Apple Cobbler Got Them in Deep Trouble
“America was founded on Christian principles,” it has been claimed. Very few dare contradict this claim because people think you have to be an atheist to doubt it.
Being an inquiring soul believing in truth, I thought the claim needed examining so I put my 29-book document of Christian principles next to the U. S. Constitution and found that the most important Christian principle is love. God loves us; we love God and the neighbors get thrown in for good measure.
I found stuff in the Constitution about a congress, a president, judges, states and rights, but I didn’t find anything about love, the most important Christian principle of all. Could we have a constitution based on Christian principles without love?
Another important Christian principle is what makes Christianity Christian – the centrality of Christ. Another search and there was no mention of Jesus or God in the Constitution. By now I am suspicious of the claim that America was founded on Christian principles.
I also became suspicious of our Christian status as pilgrims. When pilgrims write constitutions, it means they plan to stay awhile. And we’ve come to the point now where we worship the Constitution and we’ve quit marching to Zion. The world has got us.
Because this questionable claim has led to doubts about the founding of America, I am now concerned with the real founding back in the Garden of Eden and the appearance of Adam and Eve
Adam must have had experience in government because the first thing he wanted was a helpmate to do the work. (Have you ever seen a government executive without a deputy?)
So while Adam was sitting at the city gate philosophizing with the other men, Eve was baking bread, washing leaves, cleaning house, shopping for groceries and all of the other tedious jobs assigned to women – by men.
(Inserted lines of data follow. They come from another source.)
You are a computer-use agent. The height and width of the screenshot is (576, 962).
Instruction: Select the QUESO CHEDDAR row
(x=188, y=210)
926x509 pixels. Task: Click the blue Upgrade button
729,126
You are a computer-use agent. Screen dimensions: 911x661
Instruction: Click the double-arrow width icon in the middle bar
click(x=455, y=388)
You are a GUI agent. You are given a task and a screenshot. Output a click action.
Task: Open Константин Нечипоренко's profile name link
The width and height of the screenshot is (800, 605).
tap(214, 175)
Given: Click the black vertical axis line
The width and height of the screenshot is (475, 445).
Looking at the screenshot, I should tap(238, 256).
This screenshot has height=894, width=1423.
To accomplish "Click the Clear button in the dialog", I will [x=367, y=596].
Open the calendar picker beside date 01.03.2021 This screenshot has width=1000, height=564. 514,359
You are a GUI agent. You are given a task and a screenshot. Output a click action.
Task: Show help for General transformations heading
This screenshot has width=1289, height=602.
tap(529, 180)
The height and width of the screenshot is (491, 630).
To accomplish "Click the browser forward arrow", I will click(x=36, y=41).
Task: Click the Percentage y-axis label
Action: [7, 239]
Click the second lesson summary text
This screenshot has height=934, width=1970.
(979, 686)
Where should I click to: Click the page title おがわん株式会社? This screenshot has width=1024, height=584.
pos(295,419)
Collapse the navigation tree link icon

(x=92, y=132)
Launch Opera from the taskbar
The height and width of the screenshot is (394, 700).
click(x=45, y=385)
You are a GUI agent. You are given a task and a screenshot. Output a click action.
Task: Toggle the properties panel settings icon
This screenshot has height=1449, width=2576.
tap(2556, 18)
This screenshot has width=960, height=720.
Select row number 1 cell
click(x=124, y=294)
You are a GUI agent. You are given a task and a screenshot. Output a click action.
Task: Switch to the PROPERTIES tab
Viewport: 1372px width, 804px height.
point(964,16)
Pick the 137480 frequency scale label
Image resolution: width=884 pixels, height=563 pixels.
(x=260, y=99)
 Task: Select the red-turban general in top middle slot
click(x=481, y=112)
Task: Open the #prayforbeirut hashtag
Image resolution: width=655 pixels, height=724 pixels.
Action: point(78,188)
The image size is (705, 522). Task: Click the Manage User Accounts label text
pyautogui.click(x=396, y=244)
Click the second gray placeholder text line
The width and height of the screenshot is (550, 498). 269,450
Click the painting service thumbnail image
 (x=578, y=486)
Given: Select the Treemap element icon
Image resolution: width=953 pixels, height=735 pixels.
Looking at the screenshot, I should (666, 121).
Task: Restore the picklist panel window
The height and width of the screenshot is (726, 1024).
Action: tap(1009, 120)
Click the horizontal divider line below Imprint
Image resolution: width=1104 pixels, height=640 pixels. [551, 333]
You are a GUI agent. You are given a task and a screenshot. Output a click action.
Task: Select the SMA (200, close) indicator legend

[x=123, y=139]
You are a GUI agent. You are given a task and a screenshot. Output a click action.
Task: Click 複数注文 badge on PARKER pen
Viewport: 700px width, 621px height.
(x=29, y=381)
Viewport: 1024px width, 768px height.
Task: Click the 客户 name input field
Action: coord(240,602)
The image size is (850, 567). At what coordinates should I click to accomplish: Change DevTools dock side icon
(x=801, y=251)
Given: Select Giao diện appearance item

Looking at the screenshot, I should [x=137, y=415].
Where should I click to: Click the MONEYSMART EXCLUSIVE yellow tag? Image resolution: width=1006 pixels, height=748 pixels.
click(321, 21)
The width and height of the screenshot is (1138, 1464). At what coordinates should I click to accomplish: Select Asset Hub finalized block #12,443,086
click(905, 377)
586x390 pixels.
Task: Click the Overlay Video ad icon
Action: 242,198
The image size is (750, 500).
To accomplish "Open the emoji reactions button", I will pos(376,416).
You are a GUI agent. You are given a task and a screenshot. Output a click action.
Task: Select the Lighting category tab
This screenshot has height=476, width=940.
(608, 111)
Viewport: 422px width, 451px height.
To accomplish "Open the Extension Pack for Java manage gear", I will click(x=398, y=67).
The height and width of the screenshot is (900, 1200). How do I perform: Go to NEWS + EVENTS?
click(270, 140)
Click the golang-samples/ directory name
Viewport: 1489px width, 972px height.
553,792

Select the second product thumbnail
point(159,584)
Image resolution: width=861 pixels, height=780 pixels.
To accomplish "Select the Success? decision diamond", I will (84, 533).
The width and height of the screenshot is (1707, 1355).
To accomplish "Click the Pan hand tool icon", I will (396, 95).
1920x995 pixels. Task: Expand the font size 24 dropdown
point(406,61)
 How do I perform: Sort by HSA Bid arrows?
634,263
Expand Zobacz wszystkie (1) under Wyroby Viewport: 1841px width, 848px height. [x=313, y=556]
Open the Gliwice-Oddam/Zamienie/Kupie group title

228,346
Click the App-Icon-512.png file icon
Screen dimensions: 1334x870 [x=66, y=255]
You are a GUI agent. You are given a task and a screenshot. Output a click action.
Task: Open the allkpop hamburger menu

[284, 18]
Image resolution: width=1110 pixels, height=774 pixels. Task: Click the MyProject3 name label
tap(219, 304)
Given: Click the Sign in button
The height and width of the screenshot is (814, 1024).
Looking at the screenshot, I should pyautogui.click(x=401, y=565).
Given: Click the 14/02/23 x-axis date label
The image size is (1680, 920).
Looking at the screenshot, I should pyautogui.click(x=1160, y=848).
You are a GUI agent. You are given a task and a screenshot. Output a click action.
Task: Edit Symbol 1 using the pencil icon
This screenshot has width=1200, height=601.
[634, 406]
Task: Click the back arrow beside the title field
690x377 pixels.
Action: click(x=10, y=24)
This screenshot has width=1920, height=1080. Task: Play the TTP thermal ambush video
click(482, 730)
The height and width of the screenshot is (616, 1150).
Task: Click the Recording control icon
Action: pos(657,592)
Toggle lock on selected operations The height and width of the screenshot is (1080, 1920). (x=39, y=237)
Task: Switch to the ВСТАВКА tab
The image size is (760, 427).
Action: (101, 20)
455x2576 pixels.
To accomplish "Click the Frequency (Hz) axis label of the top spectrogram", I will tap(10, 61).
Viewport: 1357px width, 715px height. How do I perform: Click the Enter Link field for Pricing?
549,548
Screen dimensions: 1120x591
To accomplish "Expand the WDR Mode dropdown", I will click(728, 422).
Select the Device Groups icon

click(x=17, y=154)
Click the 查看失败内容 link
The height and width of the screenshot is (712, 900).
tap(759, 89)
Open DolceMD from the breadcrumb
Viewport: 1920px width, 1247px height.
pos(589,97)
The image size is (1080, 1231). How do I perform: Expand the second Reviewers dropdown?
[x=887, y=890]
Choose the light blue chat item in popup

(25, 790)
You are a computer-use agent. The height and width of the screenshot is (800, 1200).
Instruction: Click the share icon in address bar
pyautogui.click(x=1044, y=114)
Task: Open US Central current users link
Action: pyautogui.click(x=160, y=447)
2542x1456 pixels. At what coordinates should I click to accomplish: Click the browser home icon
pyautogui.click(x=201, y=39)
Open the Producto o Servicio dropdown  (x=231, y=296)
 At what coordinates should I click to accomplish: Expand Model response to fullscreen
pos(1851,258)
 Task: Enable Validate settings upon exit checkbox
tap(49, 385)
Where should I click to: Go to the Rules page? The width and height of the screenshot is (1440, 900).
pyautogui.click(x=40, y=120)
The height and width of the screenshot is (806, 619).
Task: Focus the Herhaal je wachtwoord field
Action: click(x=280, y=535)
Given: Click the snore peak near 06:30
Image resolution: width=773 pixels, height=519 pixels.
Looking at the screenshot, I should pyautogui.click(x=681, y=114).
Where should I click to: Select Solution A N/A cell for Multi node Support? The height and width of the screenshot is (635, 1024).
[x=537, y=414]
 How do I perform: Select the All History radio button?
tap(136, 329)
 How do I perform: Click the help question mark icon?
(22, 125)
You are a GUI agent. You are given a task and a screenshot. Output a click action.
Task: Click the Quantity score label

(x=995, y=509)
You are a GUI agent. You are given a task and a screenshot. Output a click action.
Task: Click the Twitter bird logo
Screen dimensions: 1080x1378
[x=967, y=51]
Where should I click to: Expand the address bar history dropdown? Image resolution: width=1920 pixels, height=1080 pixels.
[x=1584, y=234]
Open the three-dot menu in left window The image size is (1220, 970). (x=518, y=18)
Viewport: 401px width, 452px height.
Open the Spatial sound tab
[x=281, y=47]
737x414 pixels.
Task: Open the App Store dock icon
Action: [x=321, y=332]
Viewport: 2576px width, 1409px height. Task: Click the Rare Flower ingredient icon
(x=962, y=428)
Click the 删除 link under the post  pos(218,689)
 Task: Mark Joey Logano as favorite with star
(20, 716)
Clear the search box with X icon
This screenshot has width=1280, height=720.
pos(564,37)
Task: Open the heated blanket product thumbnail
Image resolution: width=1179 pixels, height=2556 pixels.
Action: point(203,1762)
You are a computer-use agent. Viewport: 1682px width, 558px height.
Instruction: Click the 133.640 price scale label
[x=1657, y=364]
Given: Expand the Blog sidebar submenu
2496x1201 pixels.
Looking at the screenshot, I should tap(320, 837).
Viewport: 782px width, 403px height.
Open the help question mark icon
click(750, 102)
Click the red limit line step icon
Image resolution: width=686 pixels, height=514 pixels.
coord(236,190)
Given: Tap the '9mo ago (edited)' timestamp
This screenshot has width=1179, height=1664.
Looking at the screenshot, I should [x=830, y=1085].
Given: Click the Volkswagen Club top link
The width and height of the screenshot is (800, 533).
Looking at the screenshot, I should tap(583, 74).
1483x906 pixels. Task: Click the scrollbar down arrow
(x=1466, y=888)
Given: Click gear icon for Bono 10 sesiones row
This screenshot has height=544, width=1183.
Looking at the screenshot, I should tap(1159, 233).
Eve put up with it, thinking that someday women would be assigning the duties.
(For 6,000 years she has been waiting for her day and it’s coming. She now has a dishwasher, a vacuum cleaner, coffeemaker, electronic oven and a whole slew of time-saving housekeeping stuff. With free time available, she is going to college, getting smarter than the men sitting at the city gates. Her day is near. Won’t they be surprised?)
Back to the Garden of Eden, it had a snake. Now I doubt that God put Sneaky Snake in the Garden. Who would put a snake in an otherwise pristine Garden? Sneaky must have been an immigrant passing through to Montana, just looking for mischief.
One day Eve was in the Garden looking for something for a recipe of apple cobbler recommended by FOOD magazine. Sneaky Snake suggested that she use apples. Since she hadn’t taken any home econ courses, she didn’t know you could make apple cobbler with apples. She was thinking of peaches.
She didn’t have a ladder so Sneaky Snake slithered up the tree and flipped down a couple apples. They looked so inviting that Eve bit one.
In the wink of a cat’s eye, the universe opened to her. She now knew she could make all kinds of fruit cobbler. So she gave Adam an apple and they both became too smart for their own good — smart enough to know they were in deep trouble.
When God appeared, they were just finishing off the first apple cobbler. For punishment, God sent them out of the garden to work by the sweat of their brows fighting weeds forever. It was an awful sentence because Roundup wouldn’t be coming for 6,000 years.
So it was at the founding.
Lloyd Omdahl is a former lieutenant governor of North Dakota and former political science professor at the University of North Dakota, Grand Forks.